To find out what events you can use for the various objects:
Pick Microsoft Access Help from the Help menu.
While in the Index tab, type Event in the "1. Type keywords" field, then press Enter.
Choose a topic field from the "3. Choose a topic field", and then press Enter.
You will then see something similar to this figure, which lists the various events and the objects they apply to.
You can use three types of table events in web apps, each attached to an event on the table.
- After Insert,
- After Update, and
- After Delete
As the names for each event imply, they fire when you add a new record, modify an existing record, or delete a record, respectively.
If you want the same data macro to be executed from more than one table event, consider using a standalone data macro and calling it in each table event.
Though the table events are labeled “After”, you still can cancel such events by raising an error within the table event which will then prevent the
action, be it inserting, updating or deleting, from completing.
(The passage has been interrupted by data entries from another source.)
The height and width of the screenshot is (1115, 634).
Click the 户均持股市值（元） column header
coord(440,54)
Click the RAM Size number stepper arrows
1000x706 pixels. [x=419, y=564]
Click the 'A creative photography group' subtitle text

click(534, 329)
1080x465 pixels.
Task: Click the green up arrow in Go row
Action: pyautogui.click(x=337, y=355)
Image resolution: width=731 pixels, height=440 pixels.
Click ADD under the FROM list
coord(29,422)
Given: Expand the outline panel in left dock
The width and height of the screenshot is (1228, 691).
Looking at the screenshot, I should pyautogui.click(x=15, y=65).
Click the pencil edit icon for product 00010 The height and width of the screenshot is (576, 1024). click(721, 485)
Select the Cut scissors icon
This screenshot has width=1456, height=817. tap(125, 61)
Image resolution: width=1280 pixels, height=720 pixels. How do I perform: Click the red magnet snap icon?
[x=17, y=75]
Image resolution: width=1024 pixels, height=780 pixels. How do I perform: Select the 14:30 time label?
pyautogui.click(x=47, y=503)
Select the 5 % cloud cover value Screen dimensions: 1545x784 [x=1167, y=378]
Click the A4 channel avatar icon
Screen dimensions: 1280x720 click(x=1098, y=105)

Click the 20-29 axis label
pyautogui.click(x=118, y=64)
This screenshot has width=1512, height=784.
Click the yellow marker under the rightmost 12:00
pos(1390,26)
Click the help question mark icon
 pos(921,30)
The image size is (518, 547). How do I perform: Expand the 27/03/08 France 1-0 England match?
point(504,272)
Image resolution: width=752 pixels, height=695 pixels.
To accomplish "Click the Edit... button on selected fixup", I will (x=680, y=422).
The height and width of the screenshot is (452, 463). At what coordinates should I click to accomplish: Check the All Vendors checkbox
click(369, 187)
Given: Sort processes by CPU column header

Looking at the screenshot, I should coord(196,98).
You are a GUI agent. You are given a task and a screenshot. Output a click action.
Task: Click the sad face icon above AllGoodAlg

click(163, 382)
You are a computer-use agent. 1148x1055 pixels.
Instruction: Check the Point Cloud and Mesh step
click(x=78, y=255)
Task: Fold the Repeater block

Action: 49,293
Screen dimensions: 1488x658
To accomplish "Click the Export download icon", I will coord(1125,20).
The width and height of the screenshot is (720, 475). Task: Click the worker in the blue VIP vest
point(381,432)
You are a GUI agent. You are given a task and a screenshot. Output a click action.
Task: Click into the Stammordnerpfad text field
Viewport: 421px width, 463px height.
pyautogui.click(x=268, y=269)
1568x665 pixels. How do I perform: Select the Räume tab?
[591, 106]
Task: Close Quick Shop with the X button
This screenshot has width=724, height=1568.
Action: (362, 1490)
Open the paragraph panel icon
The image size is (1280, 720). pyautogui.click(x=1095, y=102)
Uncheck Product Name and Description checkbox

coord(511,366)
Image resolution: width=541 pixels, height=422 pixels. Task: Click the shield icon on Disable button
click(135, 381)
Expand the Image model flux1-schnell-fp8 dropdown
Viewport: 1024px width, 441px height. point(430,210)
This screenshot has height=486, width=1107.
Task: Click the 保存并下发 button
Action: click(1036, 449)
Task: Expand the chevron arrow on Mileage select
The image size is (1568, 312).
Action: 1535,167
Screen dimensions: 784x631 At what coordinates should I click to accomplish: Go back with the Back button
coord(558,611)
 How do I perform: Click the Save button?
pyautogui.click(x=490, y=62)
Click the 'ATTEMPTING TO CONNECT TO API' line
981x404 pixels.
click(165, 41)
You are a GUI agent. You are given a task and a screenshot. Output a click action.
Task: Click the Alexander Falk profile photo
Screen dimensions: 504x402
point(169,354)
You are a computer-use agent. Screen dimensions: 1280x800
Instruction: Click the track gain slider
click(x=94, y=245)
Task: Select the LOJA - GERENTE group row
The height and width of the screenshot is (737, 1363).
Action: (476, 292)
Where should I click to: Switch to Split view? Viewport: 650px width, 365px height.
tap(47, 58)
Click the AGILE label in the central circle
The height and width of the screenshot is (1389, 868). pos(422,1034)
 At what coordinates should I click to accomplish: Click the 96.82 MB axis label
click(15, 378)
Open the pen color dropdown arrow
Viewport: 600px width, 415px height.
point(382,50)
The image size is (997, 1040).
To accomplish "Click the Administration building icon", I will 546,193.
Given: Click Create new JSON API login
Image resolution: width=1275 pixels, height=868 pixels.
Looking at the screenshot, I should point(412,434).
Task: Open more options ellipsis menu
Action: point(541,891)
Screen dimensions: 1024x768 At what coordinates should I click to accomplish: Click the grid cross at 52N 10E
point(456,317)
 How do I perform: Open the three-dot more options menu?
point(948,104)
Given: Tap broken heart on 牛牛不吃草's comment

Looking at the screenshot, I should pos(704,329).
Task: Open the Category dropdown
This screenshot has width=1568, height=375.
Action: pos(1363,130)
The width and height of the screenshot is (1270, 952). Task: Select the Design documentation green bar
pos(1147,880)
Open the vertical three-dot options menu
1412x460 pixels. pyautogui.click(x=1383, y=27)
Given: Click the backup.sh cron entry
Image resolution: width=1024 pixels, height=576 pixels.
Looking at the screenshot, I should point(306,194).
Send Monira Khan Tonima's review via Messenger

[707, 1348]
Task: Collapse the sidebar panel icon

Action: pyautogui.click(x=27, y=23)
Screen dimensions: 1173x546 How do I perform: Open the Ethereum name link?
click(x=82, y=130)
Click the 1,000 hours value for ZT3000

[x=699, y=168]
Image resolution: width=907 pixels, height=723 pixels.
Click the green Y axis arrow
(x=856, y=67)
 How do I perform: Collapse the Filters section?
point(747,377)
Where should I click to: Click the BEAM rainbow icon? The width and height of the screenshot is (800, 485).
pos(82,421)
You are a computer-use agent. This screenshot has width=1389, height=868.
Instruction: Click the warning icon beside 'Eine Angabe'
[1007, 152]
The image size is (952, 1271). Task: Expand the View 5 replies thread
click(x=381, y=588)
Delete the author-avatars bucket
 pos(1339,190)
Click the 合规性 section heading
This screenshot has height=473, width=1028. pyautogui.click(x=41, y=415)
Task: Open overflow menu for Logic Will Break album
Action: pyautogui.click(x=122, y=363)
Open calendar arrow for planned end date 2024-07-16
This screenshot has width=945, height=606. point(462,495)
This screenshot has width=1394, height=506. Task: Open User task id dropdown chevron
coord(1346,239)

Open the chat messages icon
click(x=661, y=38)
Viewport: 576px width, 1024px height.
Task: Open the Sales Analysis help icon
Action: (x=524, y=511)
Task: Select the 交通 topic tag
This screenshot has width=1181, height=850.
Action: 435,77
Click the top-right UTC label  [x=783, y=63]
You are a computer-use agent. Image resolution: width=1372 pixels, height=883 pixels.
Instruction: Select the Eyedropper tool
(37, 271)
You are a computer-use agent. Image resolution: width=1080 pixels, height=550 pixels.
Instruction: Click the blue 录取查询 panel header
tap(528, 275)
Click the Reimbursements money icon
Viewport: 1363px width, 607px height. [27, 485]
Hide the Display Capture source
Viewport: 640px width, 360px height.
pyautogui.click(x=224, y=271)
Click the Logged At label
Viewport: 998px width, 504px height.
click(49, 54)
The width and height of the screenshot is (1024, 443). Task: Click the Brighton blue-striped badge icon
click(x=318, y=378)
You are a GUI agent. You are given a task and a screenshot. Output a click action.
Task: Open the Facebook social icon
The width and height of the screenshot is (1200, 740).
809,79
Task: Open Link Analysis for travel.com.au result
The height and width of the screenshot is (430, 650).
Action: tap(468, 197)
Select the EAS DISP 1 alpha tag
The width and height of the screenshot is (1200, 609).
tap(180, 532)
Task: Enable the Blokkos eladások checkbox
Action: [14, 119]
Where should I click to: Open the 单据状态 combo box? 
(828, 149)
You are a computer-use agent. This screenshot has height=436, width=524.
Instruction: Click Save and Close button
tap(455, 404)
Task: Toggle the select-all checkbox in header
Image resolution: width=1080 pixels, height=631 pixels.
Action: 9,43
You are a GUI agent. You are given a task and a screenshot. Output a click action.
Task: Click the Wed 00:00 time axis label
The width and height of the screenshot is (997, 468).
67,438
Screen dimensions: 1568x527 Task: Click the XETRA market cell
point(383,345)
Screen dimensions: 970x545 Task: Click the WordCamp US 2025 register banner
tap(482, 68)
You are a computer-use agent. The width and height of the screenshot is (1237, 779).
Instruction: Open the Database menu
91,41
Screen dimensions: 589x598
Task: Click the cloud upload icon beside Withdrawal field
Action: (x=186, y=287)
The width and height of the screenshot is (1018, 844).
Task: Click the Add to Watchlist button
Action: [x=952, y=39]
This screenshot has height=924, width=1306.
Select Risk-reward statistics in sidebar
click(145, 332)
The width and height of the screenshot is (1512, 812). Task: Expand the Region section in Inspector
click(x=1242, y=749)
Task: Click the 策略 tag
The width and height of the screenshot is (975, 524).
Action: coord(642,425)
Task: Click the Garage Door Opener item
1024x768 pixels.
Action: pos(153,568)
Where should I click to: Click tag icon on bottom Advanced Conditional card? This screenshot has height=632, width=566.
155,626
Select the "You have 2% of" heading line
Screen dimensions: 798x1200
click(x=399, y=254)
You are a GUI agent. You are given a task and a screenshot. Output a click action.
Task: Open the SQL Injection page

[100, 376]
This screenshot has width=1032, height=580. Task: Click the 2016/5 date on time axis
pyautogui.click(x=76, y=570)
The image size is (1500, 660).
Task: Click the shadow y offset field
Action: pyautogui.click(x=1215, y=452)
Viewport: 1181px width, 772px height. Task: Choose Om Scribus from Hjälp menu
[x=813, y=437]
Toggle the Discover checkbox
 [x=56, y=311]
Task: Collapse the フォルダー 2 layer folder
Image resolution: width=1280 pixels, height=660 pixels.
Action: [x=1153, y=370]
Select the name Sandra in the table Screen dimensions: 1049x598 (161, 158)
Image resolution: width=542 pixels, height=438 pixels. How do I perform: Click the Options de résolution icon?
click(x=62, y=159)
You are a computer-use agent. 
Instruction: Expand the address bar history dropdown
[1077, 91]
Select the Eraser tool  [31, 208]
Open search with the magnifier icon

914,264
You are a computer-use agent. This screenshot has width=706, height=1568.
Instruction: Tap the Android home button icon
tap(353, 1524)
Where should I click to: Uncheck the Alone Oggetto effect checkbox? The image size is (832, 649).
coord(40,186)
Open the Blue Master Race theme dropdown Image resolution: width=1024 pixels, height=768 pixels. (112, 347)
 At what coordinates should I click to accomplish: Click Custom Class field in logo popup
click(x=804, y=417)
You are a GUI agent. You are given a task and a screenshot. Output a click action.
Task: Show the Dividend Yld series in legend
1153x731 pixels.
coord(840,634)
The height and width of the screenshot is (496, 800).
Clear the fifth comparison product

Generally speaking, a data macro is usually executed when a UI macro invokes the data macro via a RunDataMacro macro action or via one of the table events.
In a standalone data macro, it is necessary to first establish the context in order to perform data modifications.
What this means is that you must specify the table on which the data macro will make changes.
On table events, the context is usually already established and you can have your macro act directly on the current record.
In the case of an update or delete event, you also have access to the old virtual table, which contains the original data from the affected row of the table.